Bandung memiliki ribuan bangunan peninggalan kolonial Belanda. Persebarannya mulai dari jalan Asia Afrika hingga ke Bandung Utara. Kehadiran bangunan-bangunan itu menjadi daya tarik bagi mereka yang berminat pada sejarah dan arsitektur. Nah dalam artikel kali ini, penulis akan bercerita mengenai salah satu bangunan yang dimaksud, yakni Villa Isola atau yang sekarang telah berganti nama menjadi Bumi Siliwangi.
Sebelum pandemi covid-19, saya berkesempatan untuk menyapa
bangunan ikonik di Kampus Universitas Pendidikan Indonesia (UPI). Saat itu saya
diajak oleh Bang Ridwan salah satu dosen luar biasa dan pengelola Komunitas Aleut.
Tentu kesempatan itu tak saya lewatkan, mengingat ini tak akan datang dua kali.
Villa Isola merupakan sebuah vila yang awalnya dimiliki oleh
Dominique Willem Baretty. Pria keturunan Jawa-Belanda yang dikenal sebagai
sosok kaya raya. Kekayaan tersebut berasal dari bisnis media yang ia geluti.

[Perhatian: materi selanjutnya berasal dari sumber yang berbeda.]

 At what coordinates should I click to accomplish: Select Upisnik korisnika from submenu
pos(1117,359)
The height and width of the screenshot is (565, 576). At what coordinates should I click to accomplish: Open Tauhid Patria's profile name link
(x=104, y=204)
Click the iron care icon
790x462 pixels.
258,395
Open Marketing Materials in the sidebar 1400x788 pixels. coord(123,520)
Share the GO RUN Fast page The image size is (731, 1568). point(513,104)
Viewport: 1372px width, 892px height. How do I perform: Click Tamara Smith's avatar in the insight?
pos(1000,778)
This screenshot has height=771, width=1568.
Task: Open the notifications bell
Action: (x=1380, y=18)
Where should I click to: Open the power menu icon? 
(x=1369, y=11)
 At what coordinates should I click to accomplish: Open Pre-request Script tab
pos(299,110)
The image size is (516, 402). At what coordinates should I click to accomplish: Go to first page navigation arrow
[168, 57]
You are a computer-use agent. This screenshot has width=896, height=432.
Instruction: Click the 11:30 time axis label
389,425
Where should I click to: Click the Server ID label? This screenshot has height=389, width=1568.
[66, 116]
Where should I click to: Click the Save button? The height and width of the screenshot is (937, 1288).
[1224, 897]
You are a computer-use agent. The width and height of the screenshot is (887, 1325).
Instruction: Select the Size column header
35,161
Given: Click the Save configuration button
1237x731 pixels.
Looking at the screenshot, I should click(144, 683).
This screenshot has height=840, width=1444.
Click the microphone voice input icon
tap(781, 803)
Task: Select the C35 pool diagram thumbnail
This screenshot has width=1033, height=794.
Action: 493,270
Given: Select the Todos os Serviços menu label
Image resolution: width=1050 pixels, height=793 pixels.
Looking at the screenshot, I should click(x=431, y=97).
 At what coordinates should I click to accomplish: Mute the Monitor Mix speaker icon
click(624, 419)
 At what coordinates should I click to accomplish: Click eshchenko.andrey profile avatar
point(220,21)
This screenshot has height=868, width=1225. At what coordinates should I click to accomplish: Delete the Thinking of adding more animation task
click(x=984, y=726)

Baca Juga: Resensi Braga Jantung Parijs van Java
Bangunan bergaya art deco ini kabarnya menelan biaya 500.000
gulden. Coba cari tahu kalau dikonversi ke rupiah jadi berapa? Nah bangunan ini
diarsiteki oleh Charles Prosper Wolff Schoemaker. Salah satu arsitek ternama
saat itu di Hindia Belanda. Karyanya di Bandung sangat banyak. Jika kamu lagi
jalan-jalan ke Bandung, tepatnya di Jalan Asia Afrika dan melihat bangunan tua,
coba tengok plakat yang menempel ditemboknya. Pasti kamu menemukan arsitek
bernama C.P. W Schoemaker.
Ada yang saya sayangkan ketika masuk ke dalam Villa Isola.
Dari bacaan dan gambar-gambar yang saya lihat di internet, seharusnya di bagian
depan pintu masuk terdapat tulisan M Isolo E Vivo yang artinya menyendri untuk
bertahan hidup. Kini telah diganti dengan tulisan Bumi Siliwangi.
Saya pun berkeliling naik turun tangga melingkar dengan karpet
merah. Saya pun menemukan tangga yang terlihat sangat vintage dan menemukan
lampu yang mirip di kabin-kabin kapal laut.
Hal yang paling saya takjub adalah ketika menaiki tangga
melingkar dari besi menuju satu ruangan yang kini digunakan sebagai ruang
rapat. Saya juga berkesempatan untuk naik ke kedua menara Villa Isola. Di dua
menara itu, saya menemukan alat seperti alarm yang pernah saya temui juga di menara
Gedung Sate. Namun saya belum mencari tahu, apakah itu benar-benar alarm atau
hanya ornamen.
Dari menara, saya melihat ke bawah. Saya seperti tengah
berada di atas kapal laut. Terlihat air dan ombak yang terbelah olah laju kapal.
Selain itu jika pandanganmu diarahkan ke Utara, bakal tertuju ke Gunung
Tangkuban Perahu.
Kalau untuk dalam ruangan Villa Isola, sudah disesuaikan untuk
kebutuhan terkini sebagai Rektorat. Sehingga sudah ada sekat di tiap meja ke meja.
Mungkin hampir satu jam saya berada di dalam Villa Isola. Melihat dan mengagumi
salah satu bangunan cagar budaya ini.
Hampir lupa, saya juga takjub dengan landskap halaman depan
dan belakang Villa Isola. Karena dipenuhi bunga dan kolam. Saya pun
membayangkan jika kelak sukses bisa membangun sebuah villa seperti ini. So
berharap dulu sambil berusaha.
Setelah kunjungan ini saya pun makin penasaran untuk melihat
daleman bangunan kolonial di Bandung yang masih tersisa. Semoga saja ada kesempatan.